Would you restate the entries below exactly, keeping every line?

____ Data under study

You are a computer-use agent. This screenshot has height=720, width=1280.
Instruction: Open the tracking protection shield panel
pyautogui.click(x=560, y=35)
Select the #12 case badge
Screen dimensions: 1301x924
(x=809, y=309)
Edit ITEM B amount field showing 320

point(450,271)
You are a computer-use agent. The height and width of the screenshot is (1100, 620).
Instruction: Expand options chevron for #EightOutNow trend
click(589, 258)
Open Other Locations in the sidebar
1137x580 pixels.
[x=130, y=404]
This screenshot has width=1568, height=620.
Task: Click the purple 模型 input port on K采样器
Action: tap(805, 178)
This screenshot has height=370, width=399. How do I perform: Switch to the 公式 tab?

________

Written solution
You are a computer-use agent. This screenshot has height=720, width=1280.
Instruction: Open the tracking protection shield panel
pyautogui.click(x=560, y=35)
Select the #12 case badge
Screen dimensions: 1301x924
(x=809, y=309)
Edit ITEM B amount field showing 320

point(450,271)
You are a computer-use agent. The height and width of the screenshot is (1100, 620).
Instruction: Expand options chevron for #EightOutNow trend
click(589, 258)
Open Other Locations in the sidebar
1137x580 pixels.
[x=130, y=404]
This screenshot has width=1568, height=620.
Task: Click the purple 模型 input port on K采样器
Action: tap(805, 178)
This screenshot has height=370, width=399. How do I perform: Switch to the 公式 tab?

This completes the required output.